The hospital corridors were empty when I arrived, carrying a bunch of flowers. It wasn’t hard to find the right ward. They had it guarded like Fort Knox. Thankfully, Detective Shepard had had the wherewithal to put my name on the visitor list, and after showing my ID to two separate policemen, I was allowed into her room.
I’d been told that she was awake, but her eyes were closed when I came in. She looked terrible. Her blond hair was matted to her head with sweat, her arms wound in tubes and tape. Strangely enough, she was clutching a whiteboard to her chest in the way you would a teddy bear. As quietly as I could, I put the flowers on the table beside her bed and debated writing her a note. Was that what the board was for?
While I stood there, Elizabeth opened one eye, then the other.
“Hi,” I said. “I hope you don’t mind that I came.”
She shook her head no, though I wasn’t sure if it was No, I don’t mind, or No, actually, leave.
“May I sit down?”
A nod.
“How long until you get your voice back?” I asked. When Detective Shepard said that Elizabeth had been unable to speak to the police, I hadn’t thought he meant it literally.
Slowly, achingly, she pulled a marker out from the folds of her blanket and scrawled something down on the board. I peered over at what she was writing. Don’t know, it said.
I didn’t mean to interrogate her. That wasn’t why I’d come. Besides, Shepard had told us that Elizabeth’s parents had asked the police for a few days’ grace for their daughter. They said that she had been through enough without being forced to relive it all.
“I’m sorry,” I told Elizabeth, looking down at my hands. I’d come to apologize. It was why I hadn’t brought Holmes. Apologizing was the kind of thing that made her break out in hives.
A scribbling sound. For what?
“For what happened to you. You didn’t deserve this. Any of it. I’m sorry.”

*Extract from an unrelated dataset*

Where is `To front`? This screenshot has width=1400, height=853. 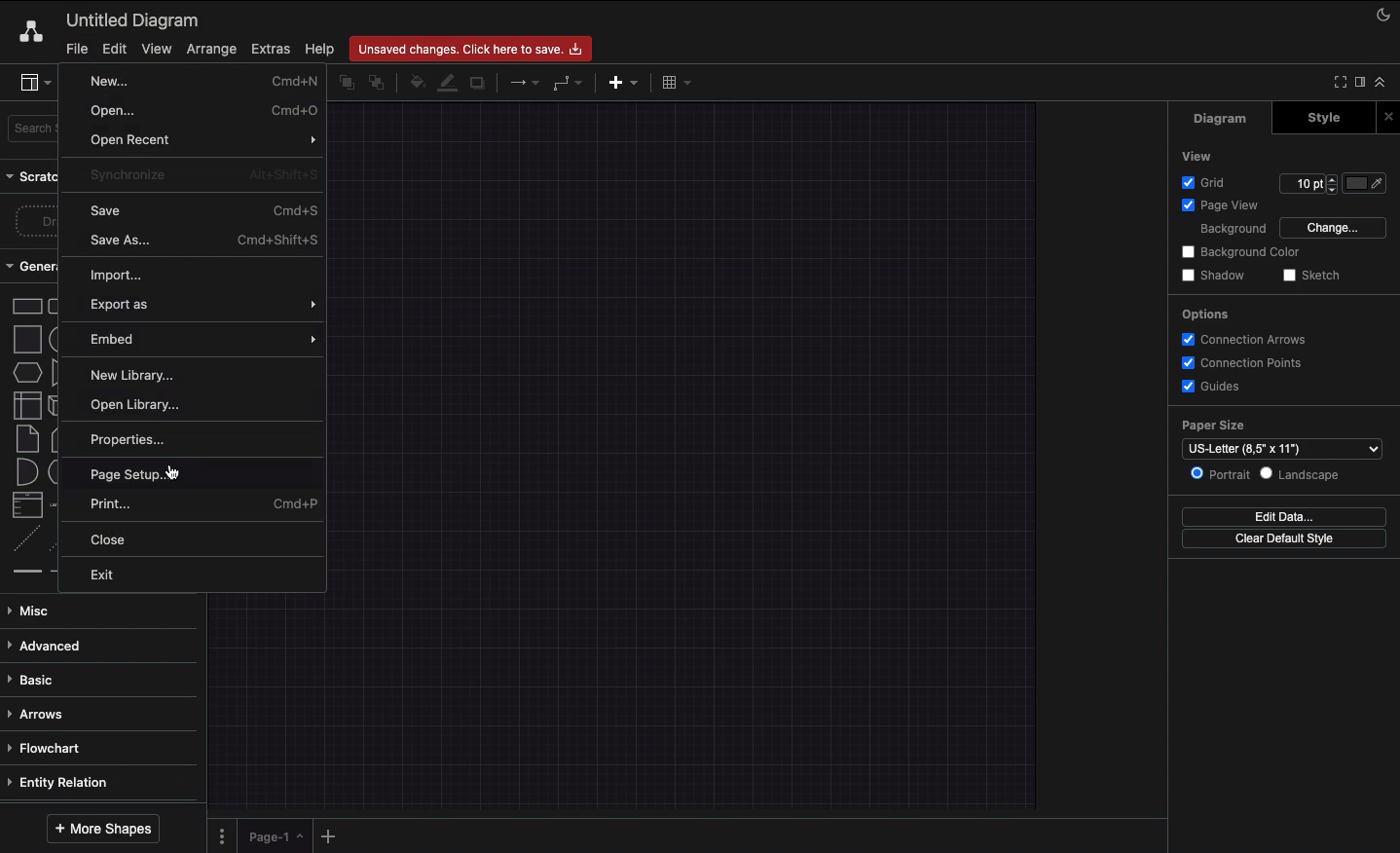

I don’t remember all of it. But the detective told me you found me and got help. Thank you. Her exhausted eyes met mine. Exhausted, and gentle. I didn’t deserve that gentleness.
“I hope you feel better soon,” I said, standing to leave.
Scribbling again. Detective said “blue carbuncle” to my parents. He thought I was asleep. Explanation?
I sat back down. “Do you know the story?”
A headshake. She scrubbed her board blank with her hospital gown and wrote Talk fast. My parents went to get takeout. They won’t tell me anything but I need to know. She furiously underlined the last four words.
I understood what it was like, being kept in the dark.
“It’s a Sherlock Holmes story,” I began, “about a rare missing diamond. A blue carbuncle. One that a policeman finds in the throat of a dead Christmas goose on the street. Holmes and Watson trace the goose back to its breeder, and from there, to the breeder’s brother. He’d stolen the gem from a countess and hidden it in a goose’s craw.”
It was the quick and dirty version, the boring one—all facts, no flair. It left out all the details that made the story something I loved. But Sherlock Holmes’s strategies and Dr. Watson’s observations didn’t have a place in this guarded hospital room.
Even so, Elizabeth listened avidly. When I’d finished, she held up her whiteboard. So I guess I’m the goose.
I hesitated, and she lifted her eyebrows in a challenge. “Guess so,” I said.
Fucked up.
“Yeah.” It was, impossibly so. “How much do you remember about that night?”
Not much. Seeing you. Making out with Randall. They showed me the thing that was in my throat.
“Did you recognize it?”
No. Her eyes were imploring. Do you know anything about it?
“The police are trying to solve this as fast as they can.” I took a deep breath. “Did Randall do this to you? Do you remember?”
She shook her head, blushing a little. I don’t remember his face, but I DO remember what the guy said. “Give my regards to Charlotte Holmes.” I don’t think Randall would say that.